Problem description
Each line of the data below that carries the word "computer" needs to be copied.

Dataset
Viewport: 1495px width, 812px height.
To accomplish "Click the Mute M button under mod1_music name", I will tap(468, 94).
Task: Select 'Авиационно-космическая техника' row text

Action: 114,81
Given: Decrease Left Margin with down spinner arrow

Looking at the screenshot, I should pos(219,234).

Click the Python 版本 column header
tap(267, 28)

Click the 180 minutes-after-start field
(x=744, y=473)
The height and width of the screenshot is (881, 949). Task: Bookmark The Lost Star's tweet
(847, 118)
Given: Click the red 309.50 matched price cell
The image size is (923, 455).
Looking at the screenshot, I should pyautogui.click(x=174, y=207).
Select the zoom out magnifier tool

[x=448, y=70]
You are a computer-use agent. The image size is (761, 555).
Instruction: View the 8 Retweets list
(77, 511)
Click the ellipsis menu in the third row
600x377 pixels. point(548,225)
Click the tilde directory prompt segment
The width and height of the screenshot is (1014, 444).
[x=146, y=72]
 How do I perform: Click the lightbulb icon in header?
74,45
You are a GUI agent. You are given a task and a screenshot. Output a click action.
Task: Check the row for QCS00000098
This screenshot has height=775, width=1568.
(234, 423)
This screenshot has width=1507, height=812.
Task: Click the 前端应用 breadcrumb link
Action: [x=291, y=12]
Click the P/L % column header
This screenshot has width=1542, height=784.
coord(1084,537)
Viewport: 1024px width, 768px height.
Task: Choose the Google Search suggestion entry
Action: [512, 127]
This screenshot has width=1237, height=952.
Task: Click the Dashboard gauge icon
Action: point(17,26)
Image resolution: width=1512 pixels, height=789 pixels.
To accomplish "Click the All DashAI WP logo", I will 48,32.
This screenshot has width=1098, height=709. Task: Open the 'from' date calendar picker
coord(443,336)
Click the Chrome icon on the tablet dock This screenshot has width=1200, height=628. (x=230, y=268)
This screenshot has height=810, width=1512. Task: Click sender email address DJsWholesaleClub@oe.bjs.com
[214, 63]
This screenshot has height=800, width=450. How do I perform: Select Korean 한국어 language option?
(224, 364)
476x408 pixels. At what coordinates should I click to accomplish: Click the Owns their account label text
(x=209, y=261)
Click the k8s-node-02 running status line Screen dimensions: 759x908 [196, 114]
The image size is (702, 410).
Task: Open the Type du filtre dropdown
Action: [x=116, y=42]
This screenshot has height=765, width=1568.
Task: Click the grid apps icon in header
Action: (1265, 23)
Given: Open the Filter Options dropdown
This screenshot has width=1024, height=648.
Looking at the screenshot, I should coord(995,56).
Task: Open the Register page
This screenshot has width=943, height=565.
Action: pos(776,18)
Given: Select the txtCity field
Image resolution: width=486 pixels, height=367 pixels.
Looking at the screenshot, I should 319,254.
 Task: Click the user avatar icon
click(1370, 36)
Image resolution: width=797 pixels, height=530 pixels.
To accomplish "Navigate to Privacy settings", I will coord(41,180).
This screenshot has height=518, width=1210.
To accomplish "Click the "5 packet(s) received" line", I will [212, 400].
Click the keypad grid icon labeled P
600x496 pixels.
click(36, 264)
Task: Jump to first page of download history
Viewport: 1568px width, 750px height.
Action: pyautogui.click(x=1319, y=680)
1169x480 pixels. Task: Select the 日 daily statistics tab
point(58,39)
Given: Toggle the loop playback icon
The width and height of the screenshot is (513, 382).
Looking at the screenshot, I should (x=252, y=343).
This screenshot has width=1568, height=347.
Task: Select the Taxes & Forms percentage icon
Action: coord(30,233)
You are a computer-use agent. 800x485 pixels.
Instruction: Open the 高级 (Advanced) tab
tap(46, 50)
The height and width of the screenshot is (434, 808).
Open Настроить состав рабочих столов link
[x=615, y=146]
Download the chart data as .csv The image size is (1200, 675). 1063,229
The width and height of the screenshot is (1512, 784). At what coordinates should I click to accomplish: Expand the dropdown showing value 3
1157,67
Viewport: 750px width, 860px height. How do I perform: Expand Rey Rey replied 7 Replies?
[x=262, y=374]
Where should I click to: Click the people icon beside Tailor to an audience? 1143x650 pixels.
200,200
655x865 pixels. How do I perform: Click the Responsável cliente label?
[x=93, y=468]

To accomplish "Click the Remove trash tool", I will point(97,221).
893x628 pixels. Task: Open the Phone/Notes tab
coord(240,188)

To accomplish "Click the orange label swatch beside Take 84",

Solved exercise
You are a computer-use agent. The image size is (761, 555).
You are a computer-use agent. 800x485 pixels.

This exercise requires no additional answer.